OLG Wien 13R89/24i

13R89/24iOberlandesgericht28.01.2025

Gesamter Gesetzestext

OLG Wien 13R89/24i

  • Dokumenttyp: Entscheidungstext
  • Entscheidungsdatum: 28.01.2025
  • ECLI: ECLI:AT:OLG0009:2025:01300R00089.24I.0128.000

Kopf

Im Namen der Republik

Das Oberlandesgericht Wien hat als Berufungsgericht durch den Senatspräsidenten Mag. Häckel als Vorsitzenden sowie die Richterin Mag. Wieser und den Richter Mag. Wessely in der Rechtssache der klagenden Partei Mag. A*, *, vertreten durch Dr. Jörg Bohmann, Rechtsanwalt in Wien, wider die beklagte Partei B, ** , vertreten durch Mag. Albin Maric, Rechtsanwalt in Wien, wegen EUR 20.000,- s.A., über die Berufung der klagenden Partei gegen das Urteil des Landesgerichts für Zivilrechtssachen Wien vom 16.5.2024, **-12, in nichtöffentlicher Sitzung zu Recht erkannt:

Spruch

Der Berufung wird nicht Folge gegeben.

Die klagende Partei ist schuldig, der beklagten Partei binnen vierzehn Tagen die mit EUR 2.220,42 (darin EUR 370,07 USt) bestimmten Kosten der Berufungs-beantwortung zu ersetzen.

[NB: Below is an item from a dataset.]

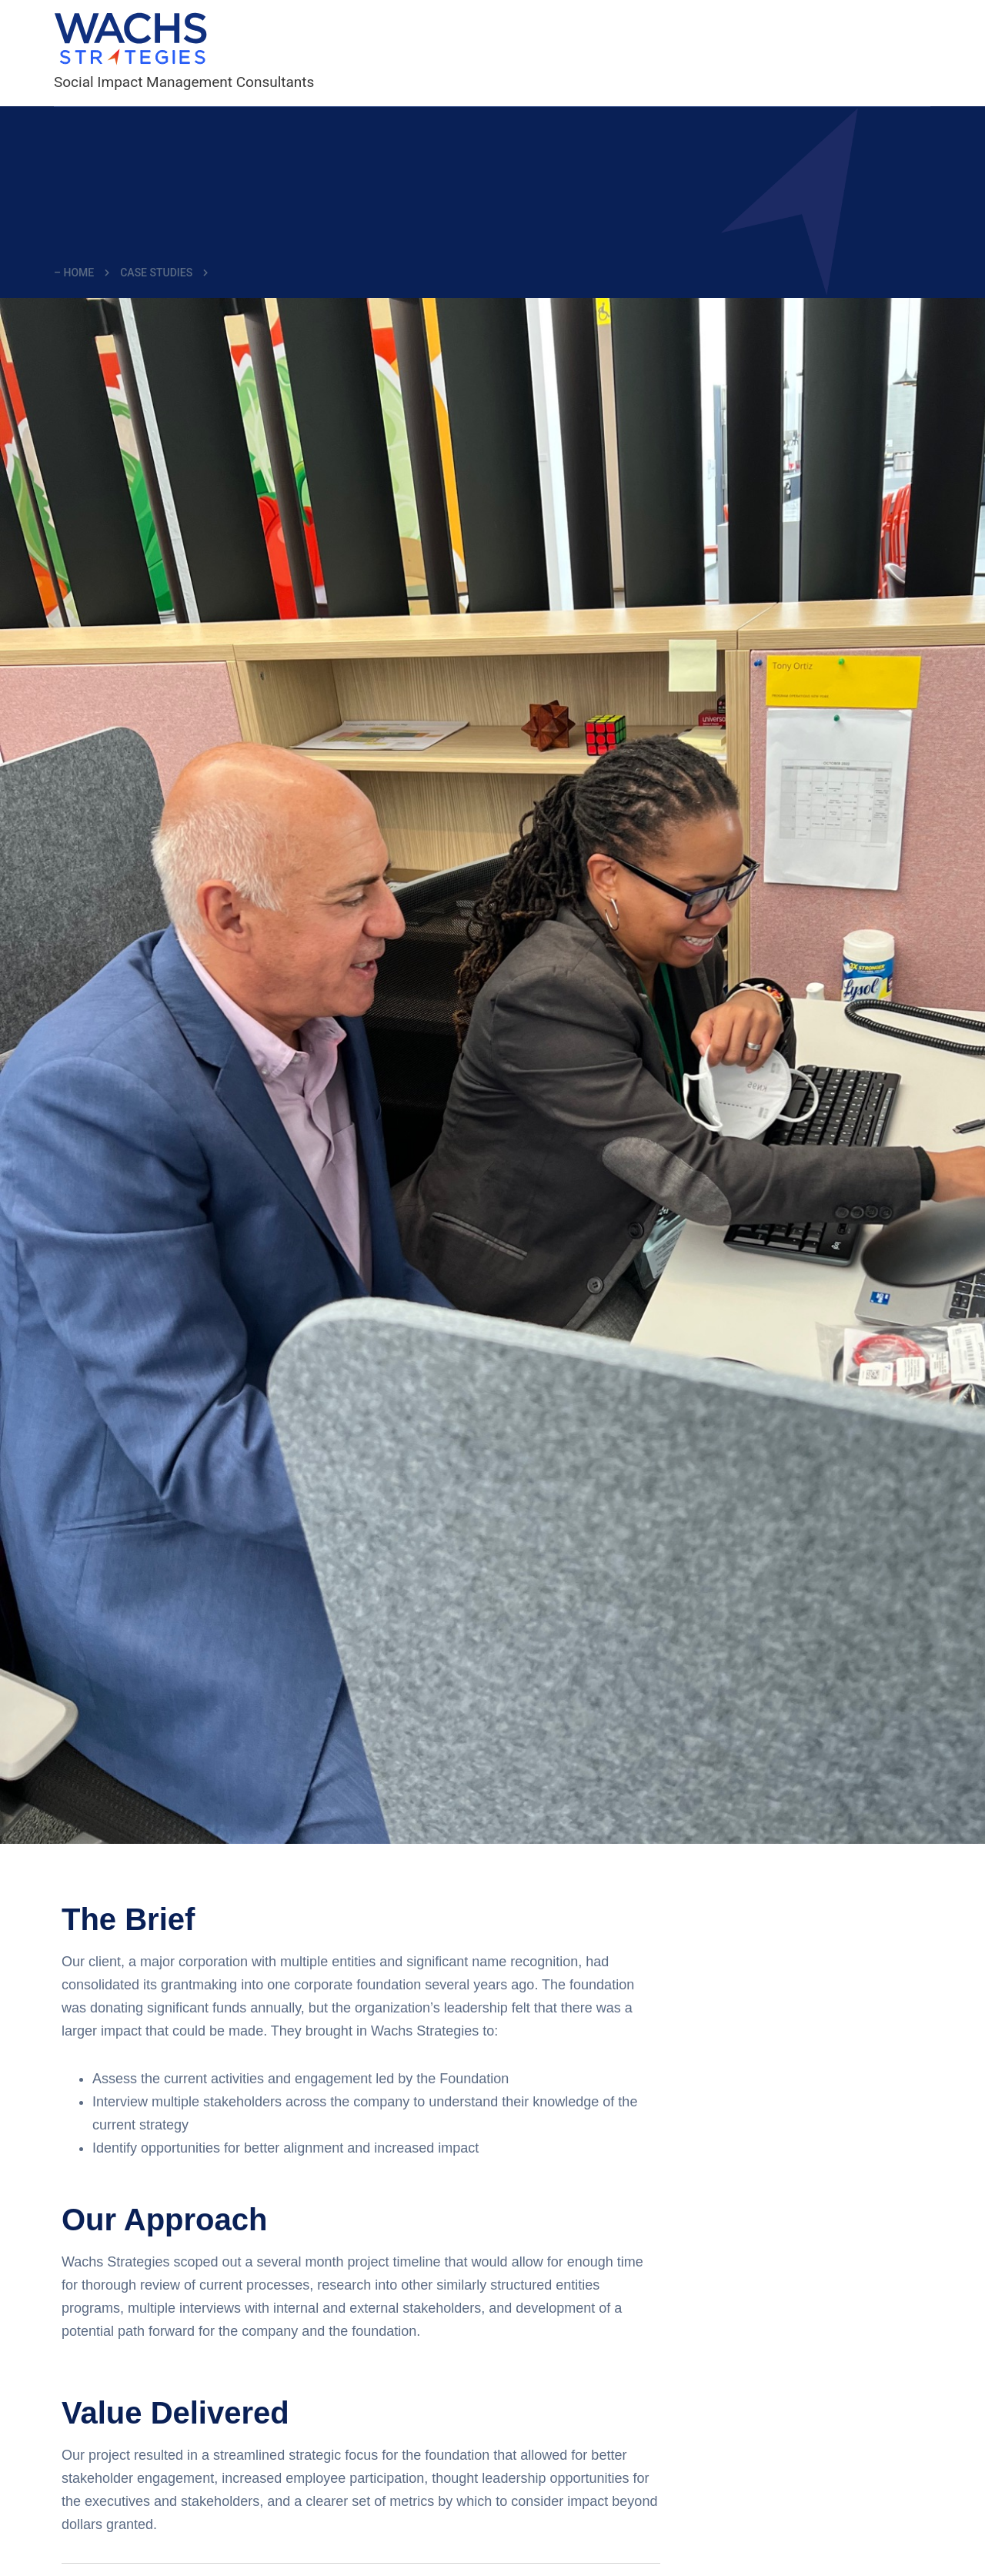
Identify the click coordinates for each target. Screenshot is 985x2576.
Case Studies (156, 272)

Die ordentliche Revision ist nicht zulässig.

Begründung

Entscheidungsgründe:

Die Klägerin ist die Tochter des am * verstorbenen Ing. C*.

Die Beklagte war seit 1994 dessen Lebensgefährtin und ist seine eingeantwortete testamentarische Alleinerbin.

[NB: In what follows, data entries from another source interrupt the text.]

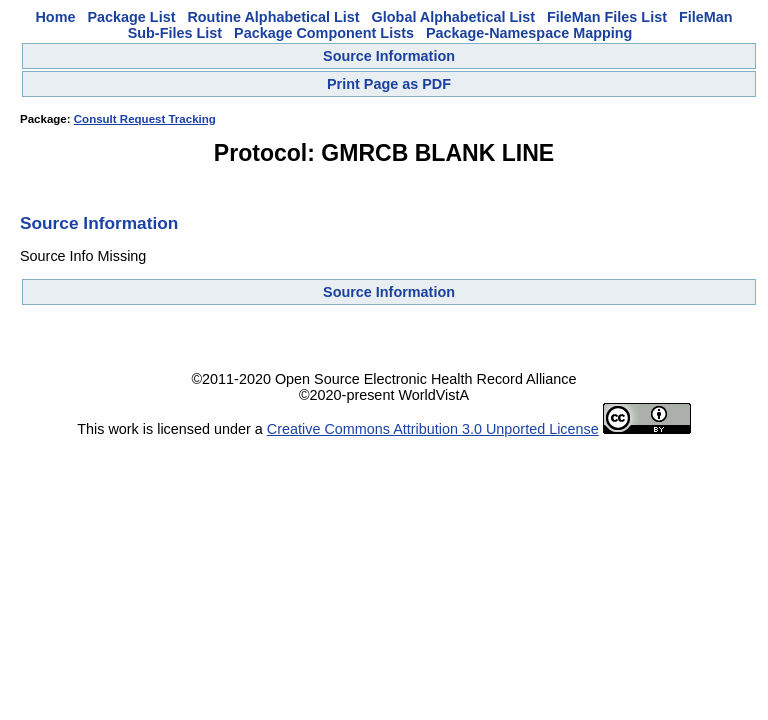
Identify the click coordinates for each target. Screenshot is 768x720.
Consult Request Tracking (145, 119)
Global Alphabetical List (453, 17)
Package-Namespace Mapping (529, 33)
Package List (131, 17)
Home (55, 17)
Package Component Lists (324, 33)
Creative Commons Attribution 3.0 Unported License (433, 429)
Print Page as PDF (389, 84)
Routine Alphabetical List (273, 17)
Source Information (389, 56)
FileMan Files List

Der Verstorbene hatte eine Firma für *. Seine Firma war auf Schulden aufgebaut, er lebte über seinen Verhältnissen [kursiv = bekämpfte Feststellung F1]. Die Beklagte arbeitet in der * Betreuung für *, daneben hat sie einen eigenen *handel.

Im Sommer 2019 wollte sich der Verstorbene den Traum einer eigenen Motoryacht erfüllen. Der Kaufpreis der angeschafften Motoryacht betrug EUR 55.000,-.

Um die finanziellen Mittel aufzubringen, gewährte die Beklagte dem Erblasser ein Darlehen in Höhe von EUR 30.000,-, für die restlichen EUR 25.000,- nahm der Erblasser einen Kredit bei der D*. auf [kursiv = bekämpfte Feststellung F2]. Den Geldbetrag entnahm die Beklagte in bar aus dem Firmentresor ihres Autohandels. Der Verstorbene bestätigte den Empfang eigenhändig auf einem Blatt Papier. Diese Empfangsbestätigung nahm die Beklagte sodann in ihr elektronisches Kassabuch auf. Zwischen dem Verstorbenen und der Beklagten war ausgemacht, dass die Yacht nach ein bis zwei Jahren wieder verkauft und mit dem daraus resultierenden Erlös das Darlehen an die Beklagte zurückgezahlt wird.

Der Verkauf der Motoryacht war bereits eingeleitet aber noch nicht abgeschlossen, als der Erblasser am * überraschend verstarb. Dementsprechend hatte der Verstorbene das Darlehen vor seinem Tod auch nicht an die Beklagte zurückbezahlt.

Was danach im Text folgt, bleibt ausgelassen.